■ **TEXTO EXIBIDO**:

Por Even Vendramini e Rafael Del Giudice
Numa discussão sobre fé ou o estudo religioso, a primeira polêmica que surge diz respeito ao livro sagrado: “Primeiro nós temos que ver: que Bíblia? Muitas religiões pregam que a Bíblia é a palavra de Deus. Tá bom. Se é a palavra de Deus, então como tem interferência do homem? Quem escreveu a Bíblia? A Bíblia foi compilada em 314 d.C.. Ou seja, foi no terceiro século depois de Cristo que juntaram todos aqueles pergaminhos e formaram um livro. Nós precisamos ver qual era o interesse dos políticos daquela época em fazer isso. Porque eles queriam fundar uma religião nova? Até então, eles acreditavam em vários deuses. Chegou uma época que não teve jeito. Constantino viu que se não acreditassem em um Deus único, ia ficar difícil de governar, porque a maioria já acreditava nesse Deus único, então ele precisava tomar conta daquilo, e aí, muitas coisas foram trocadas, continuam sendo trocadas, adaptadas até hoje, dependendo da instituição”, afirma a teóloga Realina Silva Alves.
E o assunto religião no ambiente universitário? A discussão sobre isso é iniciada pelo fato de existir em Frutal a ABU – Aliança Bíblica Universitária. Um grupo de jovens que se reúnem todas as quartas no intervalo das aulas noturnas na UEMG. Para eles, é possível sim um estudo religioso no meio acadêmico. E que, embora a ABU seja uma espécie de braço da fé evangélica, está aberta para qualquer pessoa que quiser participar.

■ **OS DADOS**:
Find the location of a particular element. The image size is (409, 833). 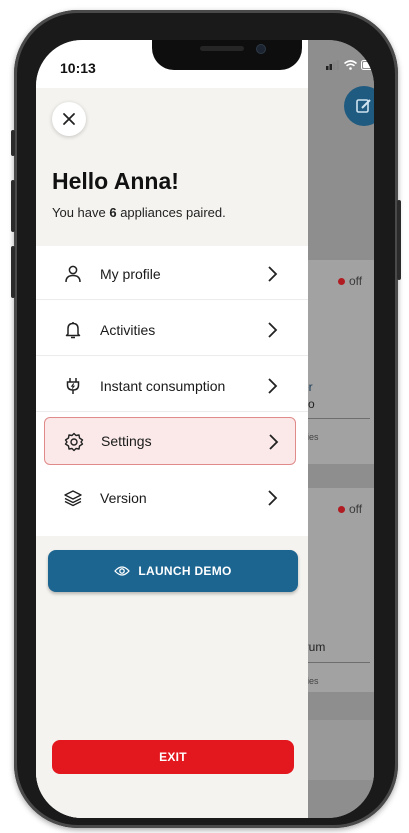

■ **TAREFAS A CUMPRIR**:
1) Como você resumiria o texto exibido em exatamente duas frases?
2) Responda com base no texto exibido, uma resposta por linha:
(a) Qual é o nome da teóloga citada?
(b) Em que dia da semana o grupo da ABU se reúne?
(c) Em que cidade existe a ABU mencionada?
3) Estenda o texto exibido, sobre fé e estudo religioso na universidade, a partir do ponto em que ele termina.

■ **RESPOSTAS EM ORDEM**:
1) A teóloga Realina Silva Alves questiona a interferência humana na Bíblia e afirma que ela foi compilada em 314 d.C., quando Constantino percebeu que precisava assumir a crença em um Deus único para governar. Em Frutal, a Aliança Bíblica Universitária reúne jovens às quartas-feiras na UEMG, defende que o estudo religioso é possível no meio acadêmico e está aberta a qualquer pessoa.

2)
(a) Realina Silva Alves.
(b) Às quartas-feiras.
(c) Em Frutal.

3)
O movimento teve início em Frutal em maio de 2012. Em sua história geral, começou no final dos anos 50, a partir de estudos bíblicos praticados por diversos cristãos. Os pioneiros no Brasil foram Robert Young e Ruth Siemens e, quando os primeiros obreiros chegaram ao Brasil, começaram a auxiliar na formação de líderes para a igreja evangélica brasileira. Ainda segundo a história da ABU, o grande desafio do grupo é a urgência de se proclamar o Evangelho integral em uma sociedade cada vez mais carente de Deus. Além disso, a ABU busca se preocupa com a comunidade que a envolve. As ações sociais também são foco do grupo.
Presidente da ABU-Frutal, a aluna do 6º período de Publicidade e Propaganda da UEMG, Gabryella Fernandes, participa dos encontros desde o início. Ela fala que a ABU é importante na vida do jovem porque surge, não só como um estudo religioso, mas também como um grupo de apoio para as pessoas que saem de casa e chegam a uma cidade nova: “Quando a gente não conhece ninguém, não tem amigo e nem família por perto, fica meio abalado, meio perdido. Muitas vezes nos afastamos de Deus, da nossa fé. É como se fosse uma ajuda mesmo pra gente se “alimentar” de alguma coisa boa e se “autoajudar”, não sei se essa seria a palavra certa”, conta.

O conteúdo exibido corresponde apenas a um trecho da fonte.